Roma families re-located to buildings of a disused chemical factory
Nils Muižnieks, European Commissioner for Human Rights, is urging authorities in the Romanian city of Baia Mare to rehouse 300 Roma families who were re-located to buildings of a disused chemical factory.
Receiving reports that 22 children and two adults have already been hospitalized after exposure with toxic substances, Commissioner Muižnieks has called on the Mayor of Baia Mare to ensure that the families are provided with a new home where there is no threat for their health and where they are not segregated from the majority population.
The Commissioner has said, “The relocation into the former chemical factory buildings is clearly not an adequate, alternative housing solution”, and an investigation must be conducted. Housing families in a disused chemical factory not only is life-threatening, but it also breaches housing rights.
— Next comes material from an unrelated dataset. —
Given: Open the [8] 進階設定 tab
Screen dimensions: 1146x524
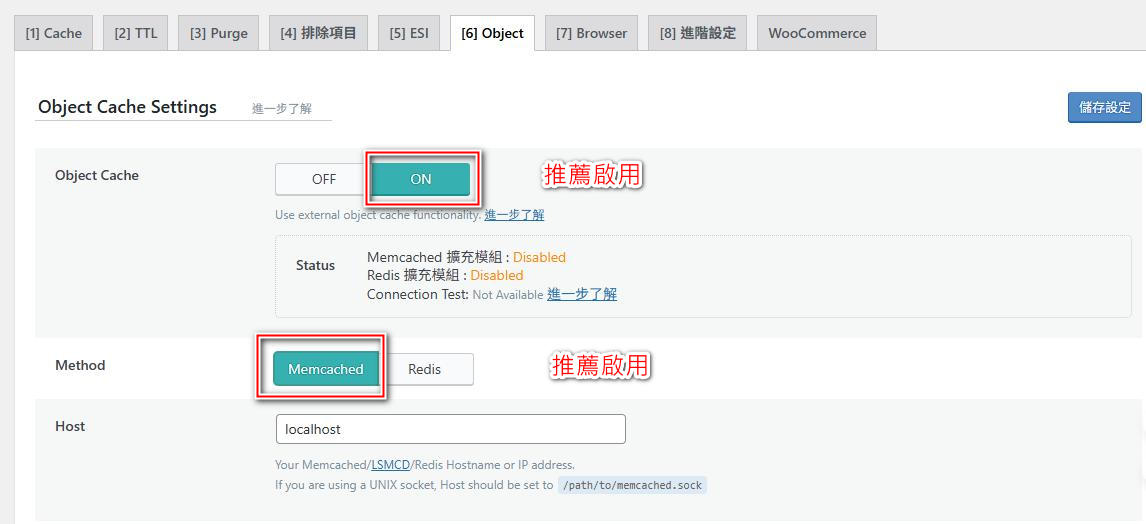Looking at the screenshot, I should (697, 33).
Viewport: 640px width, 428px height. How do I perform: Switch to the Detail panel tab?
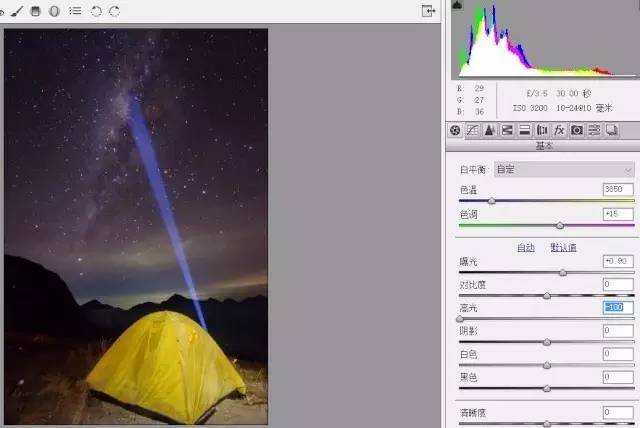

Stressing that relocation should be done in consultation with the people concerned, the Commissioner urges that the Roma families be provided with reparation.
This isn’t the first time Roma families, sometimes pejoratively referred to as "Gypsies", have been relocated to inadequate housing solutions. In 2004, around 75 Roma people started living in metal cabins next to a sewage plant. While Romanian law stipulates that people should not live within 300 meters of potential toxic hazards, the Roma families are living well within this danger zone.